CONSIGNE:
Citez textuellement le passage de l'extrait ci-dessous sur le projet d'aéroport de Notre-Dame-des-Landes, de « Une procédure d'infraction » à « résume M. Falkenberg. ».

Une procédure d'infraction a été ouverte à l'encontre de la France en 2009 en raison de la non application de la directive relative à l'incidence de certains plans et programmes, qui prévoit qu'un tel projet d'infrastructure fasse l'objet d'un seul et même dossier pour assurer sa clarté, a rappelé le Directeur général de l'environnement de la Commission européenne. Or l'enquête publique a "saucissonné" les études d'impacts, sans que les conséquences du projet soient évaluées de manière globale et lisible. "La Commission suit de très près la manière dont les impacts cumulatifs du projet seront pris en compte. Elle n'émet pas de position définitive et, à ce stade, ne conclut pas à l'infraction, mais suit de très près l'évolution du dossier", résume M. Falkenberg.
Sur le respect de la directive Habitats, le directeur général cite les arguments de la France : "En matière de législation de protection de la nature, le site est en dehors de toute zone Natura 2000, la plus proche étant située à une dizaine de kilomètres. Il en ressort que le site héberge des espèces protégées, mais que la région bio-géographique atlantique française ne sera pas touchée". Il se trouve que la directive Natura 2000 n'existait pas dans les années 1970, au moment où a été lancé le projet d'aéroport de Notre-Dame-des-Landes. "Or la zone est éligible aux critères de Natura 2000, mais l'Etat français, juge et partie en la circonstance, a fait en sorte que la directive ne s'applique pas sur le périmètre du futur aéroport", analyse Dorian Piette, professeur agrégé d'économie et de gestion à l'IUT de Nantes.
Réserves sur la compensation : mutisme de la Commission
Proposées par l'Etat et le concessionnaire Aéroport du Grand Ouest (AGO)-Vinci, les méthodes de compensation ont clairement été invalidées par la Commission d'experts scientifiques en avril dernier. Confronté à ces multiples réserves, l'Etat français a désigné le 28 août un comité scientifique chargé de juger des améliorations à apporter aux méthodes de compensation environnementale. "En nommant un nouveau comité, l'Etat chercherait-il à contourner l'analyse des experts qu'il avait pourtant lui-même nommés ?", interroge Françoise Verchère, porte-parole du collectif des élus doutant de la pertinence de l'aéroport (Cedpa) ? Sur ce point très controversé, le représentant de la Commission européenne n'a pas émis de commentaire. "Nulle part dans les éléments de réponse qu'elle a adressés à la Commission européenne, la France ne fait référence aux réserves sur la compensation émises par le Collège d'experts scientifiques. Sur ce point, les éléments qu'elle fournit restent lacunaires", estime Dorian Piette. Ceci expliquerait cela ?

DONNÉES:
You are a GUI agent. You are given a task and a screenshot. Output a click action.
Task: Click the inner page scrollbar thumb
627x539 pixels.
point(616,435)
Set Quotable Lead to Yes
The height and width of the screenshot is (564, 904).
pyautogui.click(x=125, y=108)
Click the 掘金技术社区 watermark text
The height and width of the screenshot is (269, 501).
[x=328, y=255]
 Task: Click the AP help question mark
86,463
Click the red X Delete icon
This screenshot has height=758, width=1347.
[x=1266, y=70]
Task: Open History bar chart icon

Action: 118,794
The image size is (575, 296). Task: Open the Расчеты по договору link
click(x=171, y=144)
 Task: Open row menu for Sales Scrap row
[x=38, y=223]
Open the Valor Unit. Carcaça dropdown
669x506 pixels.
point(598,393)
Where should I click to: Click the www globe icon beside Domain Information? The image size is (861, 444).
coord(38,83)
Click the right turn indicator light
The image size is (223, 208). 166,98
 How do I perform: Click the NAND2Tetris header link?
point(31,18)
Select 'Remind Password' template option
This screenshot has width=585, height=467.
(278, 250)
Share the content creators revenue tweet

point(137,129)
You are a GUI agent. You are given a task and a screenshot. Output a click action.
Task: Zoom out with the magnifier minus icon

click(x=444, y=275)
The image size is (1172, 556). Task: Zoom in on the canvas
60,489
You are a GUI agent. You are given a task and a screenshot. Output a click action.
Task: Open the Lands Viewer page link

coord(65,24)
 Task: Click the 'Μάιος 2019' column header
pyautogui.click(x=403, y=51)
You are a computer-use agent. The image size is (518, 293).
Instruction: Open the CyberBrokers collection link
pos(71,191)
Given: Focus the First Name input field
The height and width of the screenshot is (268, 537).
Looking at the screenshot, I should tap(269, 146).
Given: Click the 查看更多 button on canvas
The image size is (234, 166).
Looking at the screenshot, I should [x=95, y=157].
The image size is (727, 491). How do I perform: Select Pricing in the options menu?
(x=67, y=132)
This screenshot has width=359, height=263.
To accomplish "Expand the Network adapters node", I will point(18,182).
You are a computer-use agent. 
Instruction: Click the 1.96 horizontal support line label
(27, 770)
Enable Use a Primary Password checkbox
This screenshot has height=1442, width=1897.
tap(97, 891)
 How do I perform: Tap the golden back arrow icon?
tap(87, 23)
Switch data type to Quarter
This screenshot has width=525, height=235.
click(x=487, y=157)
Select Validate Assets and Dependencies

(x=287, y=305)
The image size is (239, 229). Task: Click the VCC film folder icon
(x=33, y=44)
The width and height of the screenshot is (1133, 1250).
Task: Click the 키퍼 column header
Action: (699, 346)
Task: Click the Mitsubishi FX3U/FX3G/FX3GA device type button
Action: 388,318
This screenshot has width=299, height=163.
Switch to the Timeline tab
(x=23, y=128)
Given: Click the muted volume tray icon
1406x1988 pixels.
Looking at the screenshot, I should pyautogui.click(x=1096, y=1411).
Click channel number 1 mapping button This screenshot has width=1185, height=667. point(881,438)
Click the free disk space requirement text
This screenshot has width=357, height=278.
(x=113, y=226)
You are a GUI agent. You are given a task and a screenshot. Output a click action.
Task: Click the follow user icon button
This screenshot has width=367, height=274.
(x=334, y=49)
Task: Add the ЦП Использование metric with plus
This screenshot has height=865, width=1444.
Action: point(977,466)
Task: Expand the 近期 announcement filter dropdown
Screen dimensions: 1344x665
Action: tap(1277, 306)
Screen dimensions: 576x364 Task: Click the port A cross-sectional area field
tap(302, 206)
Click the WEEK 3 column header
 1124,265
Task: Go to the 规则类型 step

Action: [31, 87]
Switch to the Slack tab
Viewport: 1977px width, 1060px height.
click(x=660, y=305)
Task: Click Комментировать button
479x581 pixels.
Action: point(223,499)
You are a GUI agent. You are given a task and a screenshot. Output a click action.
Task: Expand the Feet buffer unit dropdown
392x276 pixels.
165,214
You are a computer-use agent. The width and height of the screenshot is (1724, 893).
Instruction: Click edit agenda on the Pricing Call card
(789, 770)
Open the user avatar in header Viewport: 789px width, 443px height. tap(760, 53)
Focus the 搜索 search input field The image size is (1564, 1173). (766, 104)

RÉPONSE:
Une procédure d'infraction a été ouverte à l'encontre de la France en 2009 en raison de la non application de la directive relative à l'incidence de certains plans et programmes, qui prévoit qu'un tel projet d'infrastructure fasse l'objet d'un seul et même dossier pour assurer sa clarté, a rappelé le Directeur général de l'environnement de la Commission européenne. Or l'enquête publique a "saucissonné" les études d'impacts, sans que les conséquences du projet soient évaluées de manière globale et lisible. "La Commission suit de très près la manière dont les impacts cumulatifs du projet seront pris en compte. Elle n'émet pas de position définitive et, à ce stade, ne conclut pas à l'infraction, mais suit de très près l'évolution du dossier", résume M. Falkenberg.